TO DO
Return, word for word, the lines of the listing below from the one with "Salvatore Cascio (250, 1520)" through the one with "Diane Keaton (272, 1752)", and no other lines.
┄┄┄┄┄┄┄┄┄┄
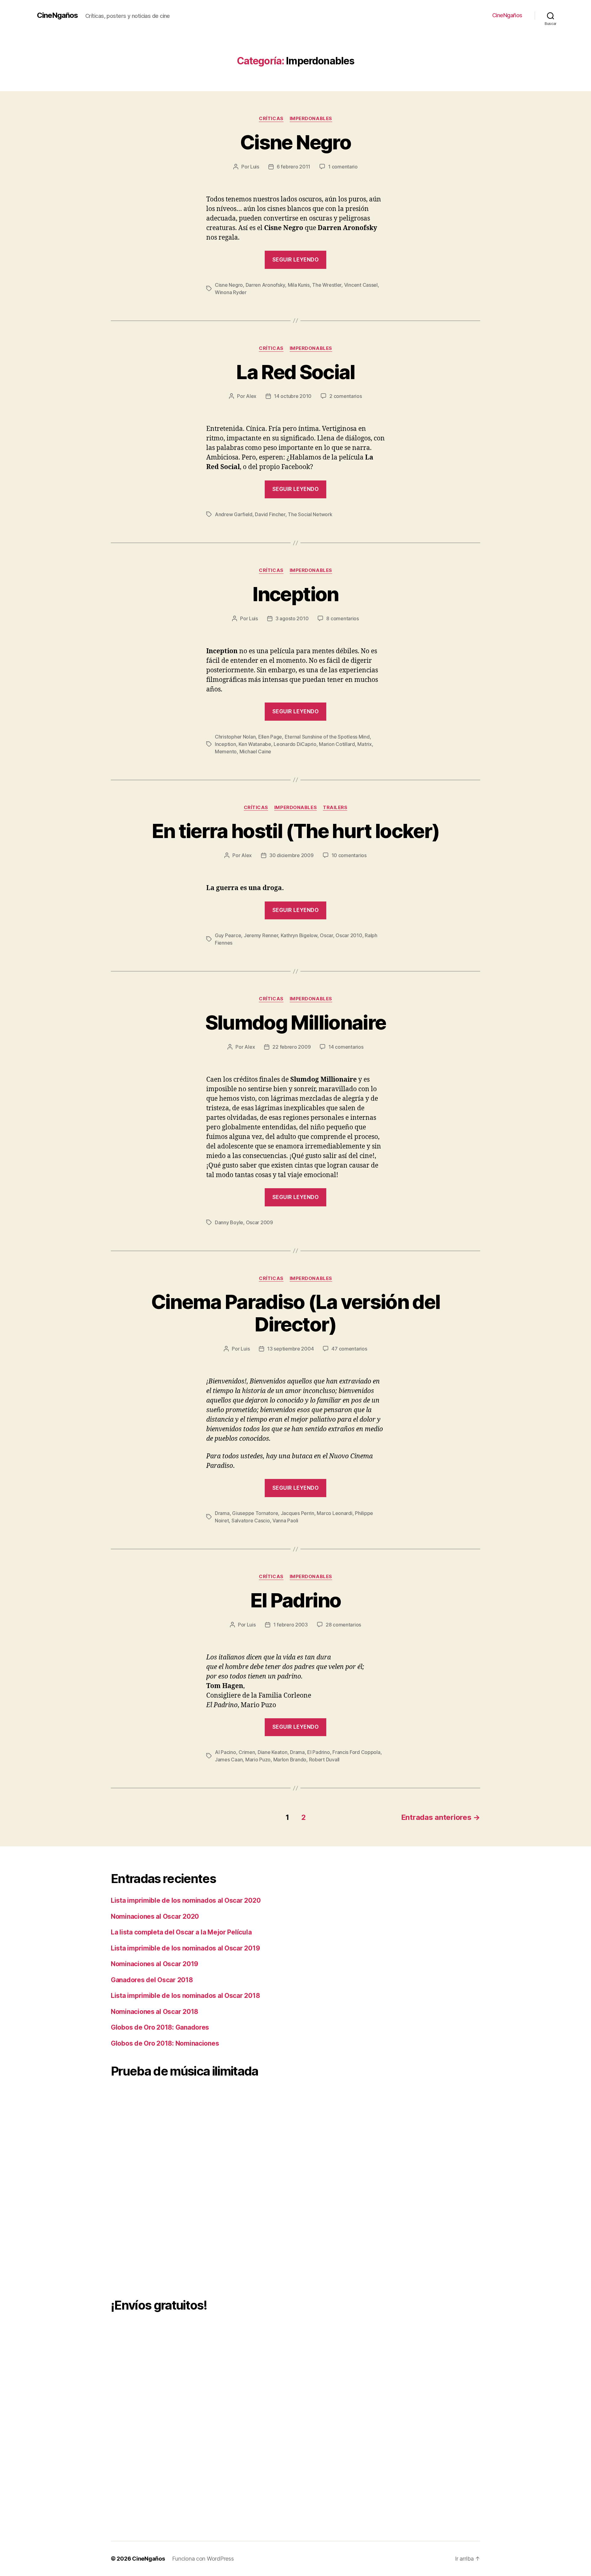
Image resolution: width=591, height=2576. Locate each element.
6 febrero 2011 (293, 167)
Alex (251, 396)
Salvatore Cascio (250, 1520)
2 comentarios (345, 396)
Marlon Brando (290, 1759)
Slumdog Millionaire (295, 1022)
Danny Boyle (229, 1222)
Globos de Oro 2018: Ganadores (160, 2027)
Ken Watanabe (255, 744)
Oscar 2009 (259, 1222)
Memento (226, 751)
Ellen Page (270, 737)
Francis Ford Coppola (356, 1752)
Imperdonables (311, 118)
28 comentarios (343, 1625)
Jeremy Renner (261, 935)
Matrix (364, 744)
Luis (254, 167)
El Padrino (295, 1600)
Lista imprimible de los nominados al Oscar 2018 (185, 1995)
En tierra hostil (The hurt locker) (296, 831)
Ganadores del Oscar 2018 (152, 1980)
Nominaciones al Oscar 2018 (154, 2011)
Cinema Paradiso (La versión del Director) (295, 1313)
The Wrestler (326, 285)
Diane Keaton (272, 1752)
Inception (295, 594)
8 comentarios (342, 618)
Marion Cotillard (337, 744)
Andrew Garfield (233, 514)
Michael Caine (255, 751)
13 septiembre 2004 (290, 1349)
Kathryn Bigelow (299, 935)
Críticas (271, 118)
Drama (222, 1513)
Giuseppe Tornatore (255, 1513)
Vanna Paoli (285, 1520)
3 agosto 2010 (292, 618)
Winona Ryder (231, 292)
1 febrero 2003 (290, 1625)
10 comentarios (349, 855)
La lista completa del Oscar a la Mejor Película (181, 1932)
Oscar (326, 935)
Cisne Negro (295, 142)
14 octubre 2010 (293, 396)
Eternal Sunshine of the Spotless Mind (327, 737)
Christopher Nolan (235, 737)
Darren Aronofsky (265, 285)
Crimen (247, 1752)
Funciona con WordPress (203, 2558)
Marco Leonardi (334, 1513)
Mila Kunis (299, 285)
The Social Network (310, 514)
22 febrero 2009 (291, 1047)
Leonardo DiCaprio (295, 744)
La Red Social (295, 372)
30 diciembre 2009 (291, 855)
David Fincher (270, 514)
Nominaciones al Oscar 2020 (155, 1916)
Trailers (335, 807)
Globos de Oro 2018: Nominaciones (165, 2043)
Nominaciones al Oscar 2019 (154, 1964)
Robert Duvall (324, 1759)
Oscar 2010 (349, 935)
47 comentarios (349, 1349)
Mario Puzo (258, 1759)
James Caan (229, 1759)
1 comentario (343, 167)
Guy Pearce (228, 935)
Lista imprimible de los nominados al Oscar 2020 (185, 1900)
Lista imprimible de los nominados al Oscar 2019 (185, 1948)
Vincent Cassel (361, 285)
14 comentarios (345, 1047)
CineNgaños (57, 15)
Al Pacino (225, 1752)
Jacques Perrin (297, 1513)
┄┄┄┄┄┄┄┄┄┄
COMPLETED TASK
Salvatore Cascio (250, 1520)
2 comentarios (345, 396)
Marlon Brando (290, 1759)
Slumdog Millionaire (295, 1022)
Danny Boyle (229, 1222)
Globos de Oro 2018: Ganadores (160, 2027)
Ken Watanabe (255, 744)
Oscar 2009 (259, 1222)
Memento (226, 751)
Ellen Page (270, 737)
Francis Ford Coppola (356, 1752)
Imperdonables (311, 118)
28 comentarios (343, 1625)
Jeremy Renner (261, 935)
Matrix (364, 744)
Luis (254, 167)
El Padrino (295, 1600)
Lista imprimible de los nominados al Oscar 2018 (185, 1995)
En tierra hostil (The hurt locker) (296, 831)
Ganadores del Oscar 2018 (152, 1980)
Nominaciones al Oscar 2018 (154, 2011)
Cinema Paradiso (La versión del Director) (295, 1313)
The Wrestler (326, 285)
Diane Keaton (272, 1752)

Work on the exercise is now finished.